As the fighters closed in around him, Starbuck glanced at his life support, briefly considering firing up his electronic countermeasures and hitting the turbos, rather than subjecting himself to whatever unpleasant decontamination procedure Jess Dayton had warned him about. Instinct told him that the Wraith could scramble their targeting system enough that he could get away, even though two of their birds had a lock on him.
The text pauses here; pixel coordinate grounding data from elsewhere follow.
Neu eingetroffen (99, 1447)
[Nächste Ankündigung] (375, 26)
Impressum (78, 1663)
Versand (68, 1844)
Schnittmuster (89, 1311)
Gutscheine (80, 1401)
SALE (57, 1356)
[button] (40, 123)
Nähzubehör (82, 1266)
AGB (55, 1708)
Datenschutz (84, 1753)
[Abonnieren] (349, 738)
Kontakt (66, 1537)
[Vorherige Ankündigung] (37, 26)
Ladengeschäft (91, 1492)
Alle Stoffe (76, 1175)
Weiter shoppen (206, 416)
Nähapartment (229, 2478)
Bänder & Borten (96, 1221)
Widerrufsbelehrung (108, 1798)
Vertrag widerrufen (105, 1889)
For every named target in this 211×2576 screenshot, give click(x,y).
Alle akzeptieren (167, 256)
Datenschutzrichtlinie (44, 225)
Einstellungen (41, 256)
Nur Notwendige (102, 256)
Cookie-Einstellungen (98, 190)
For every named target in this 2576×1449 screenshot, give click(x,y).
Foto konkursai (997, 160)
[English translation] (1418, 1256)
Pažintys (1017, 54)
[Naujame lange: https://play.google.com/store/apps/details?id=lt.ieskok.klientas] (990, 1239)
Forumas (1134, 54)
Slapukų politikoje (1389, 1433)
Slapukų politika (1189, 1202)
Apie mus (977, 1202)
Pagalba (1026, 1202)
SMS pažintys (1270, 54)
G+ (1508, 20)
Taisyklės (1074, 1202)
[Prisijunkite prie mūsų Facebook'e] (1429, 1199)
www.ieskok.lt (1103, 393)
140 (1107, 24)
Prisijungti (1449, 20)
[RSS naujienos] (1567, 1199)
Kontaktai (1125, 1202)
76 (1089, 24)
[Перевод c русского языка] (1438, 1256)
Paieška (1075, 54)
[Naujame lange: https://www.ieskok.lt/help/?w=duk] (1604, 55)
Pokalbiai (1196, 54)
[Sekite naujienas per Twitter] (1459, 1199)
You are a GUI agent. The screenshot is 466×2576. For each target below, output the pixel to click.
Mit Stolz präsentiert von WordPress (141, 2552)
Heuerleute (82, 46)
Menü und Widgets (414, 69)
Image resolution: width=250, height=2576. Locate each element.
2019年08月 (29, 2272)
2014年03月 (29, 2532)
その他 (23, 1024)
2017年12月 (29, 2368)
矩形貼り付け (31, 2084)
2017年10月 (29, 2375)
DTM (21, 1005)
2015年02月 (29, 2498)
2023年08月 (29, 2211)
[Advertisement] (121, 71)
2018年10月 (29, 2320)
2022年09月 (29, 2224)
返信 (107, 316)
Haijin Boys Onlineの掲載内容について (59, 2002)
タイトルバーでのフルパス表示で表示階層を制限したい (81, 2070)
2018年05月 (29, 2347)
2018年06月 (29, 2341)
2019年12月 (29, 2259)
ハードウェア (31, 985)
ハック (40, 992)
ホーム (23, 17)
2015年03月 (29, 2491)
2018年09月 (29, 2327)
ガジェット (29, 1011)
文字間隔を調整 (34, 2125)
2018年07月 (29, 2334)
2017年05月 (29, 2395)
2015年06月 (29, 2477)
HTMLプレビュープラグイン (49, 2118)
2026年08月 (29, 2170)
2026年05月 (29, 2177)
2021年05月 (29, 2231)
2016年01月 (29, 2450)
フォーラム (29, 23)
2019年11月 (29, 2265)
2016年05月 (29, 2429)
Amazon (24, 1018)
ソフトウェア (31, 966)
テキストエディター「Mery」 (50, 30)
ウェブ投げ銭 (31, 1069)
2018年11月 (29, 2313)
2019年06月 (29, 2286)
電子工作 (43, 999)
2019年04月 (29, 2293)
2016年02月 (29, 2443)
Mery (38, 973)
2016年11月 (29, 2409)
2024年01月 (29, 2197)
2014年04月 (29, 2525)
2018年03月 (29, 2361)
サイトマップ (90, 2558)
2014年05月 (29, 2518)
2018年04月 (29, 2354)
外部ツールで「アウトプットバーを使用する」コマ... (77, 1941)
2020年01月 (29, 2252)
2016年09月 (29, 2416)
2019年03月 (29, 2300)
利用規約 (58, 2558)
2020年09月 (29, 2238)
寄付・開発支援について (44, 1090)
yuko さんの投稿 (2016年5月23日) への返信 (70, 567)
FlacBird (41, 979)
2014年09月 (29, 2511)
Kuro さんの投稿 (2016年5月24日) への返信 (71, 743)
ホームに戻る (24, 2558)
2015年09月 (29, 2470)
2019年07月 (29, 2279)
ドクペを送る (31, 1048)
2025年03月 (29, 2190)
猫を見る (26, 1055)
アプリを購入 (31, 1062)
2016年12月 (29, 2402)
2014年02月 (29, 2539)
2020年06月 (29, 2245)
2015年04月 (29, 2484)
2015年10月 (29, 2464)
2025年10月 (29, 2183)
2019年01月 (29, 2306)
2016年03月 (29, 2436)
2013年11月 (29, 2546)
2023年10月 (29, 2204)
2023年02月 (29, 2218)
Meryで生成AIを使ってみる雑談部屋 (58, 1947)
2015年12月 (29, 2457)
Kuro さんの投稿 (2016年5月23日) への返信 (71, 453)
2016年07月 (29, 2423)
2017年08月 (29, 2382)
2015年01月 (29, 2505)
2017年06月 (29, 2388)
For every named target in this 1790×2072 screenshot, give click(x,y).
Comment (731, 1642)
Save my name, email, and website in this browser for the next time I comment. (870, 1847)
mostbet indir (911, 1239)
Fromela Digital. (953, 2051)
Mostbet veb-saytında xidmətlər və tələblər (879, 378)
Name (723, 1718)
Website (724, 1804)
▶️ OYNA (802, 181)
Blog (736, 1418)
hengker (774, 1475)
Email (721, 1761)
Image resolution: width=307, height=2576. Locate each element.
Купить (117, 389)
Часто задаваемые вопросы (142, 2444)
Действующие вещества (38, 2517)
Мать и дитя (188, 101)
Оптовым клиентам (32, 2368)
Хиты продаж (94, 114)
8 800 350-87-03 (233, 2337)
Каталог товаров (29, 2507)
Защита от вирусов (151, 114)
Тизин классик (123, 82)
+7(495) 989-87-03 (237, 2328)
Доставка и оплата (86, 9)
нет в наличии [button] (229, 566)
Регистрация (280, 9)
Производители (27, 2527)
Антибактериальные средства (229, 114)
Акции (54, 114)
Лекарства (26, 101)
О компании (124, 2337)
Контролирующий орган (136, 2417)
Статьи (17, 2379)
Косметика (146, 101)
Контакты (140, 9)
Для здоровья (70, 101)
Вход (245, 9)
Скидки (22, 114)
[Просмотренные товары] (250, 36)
But even if he did manage to get away, he'd still have to land in the next ten centons or he'd black out from the lack of air, and crash. Ten to one, he'd never escape on foot across the barren landscape below him, even if it wasn't the swamps of Atilla with a whole Cylon garrison after him. He'd only be delaying the inevitable unpleasantness.
"Acknowledged," he agreed reluctantly. The ground was less than twenty metrons under him now and he dropped his gear. "And it's Starbuck, not Starbucks. I'm one of a kind."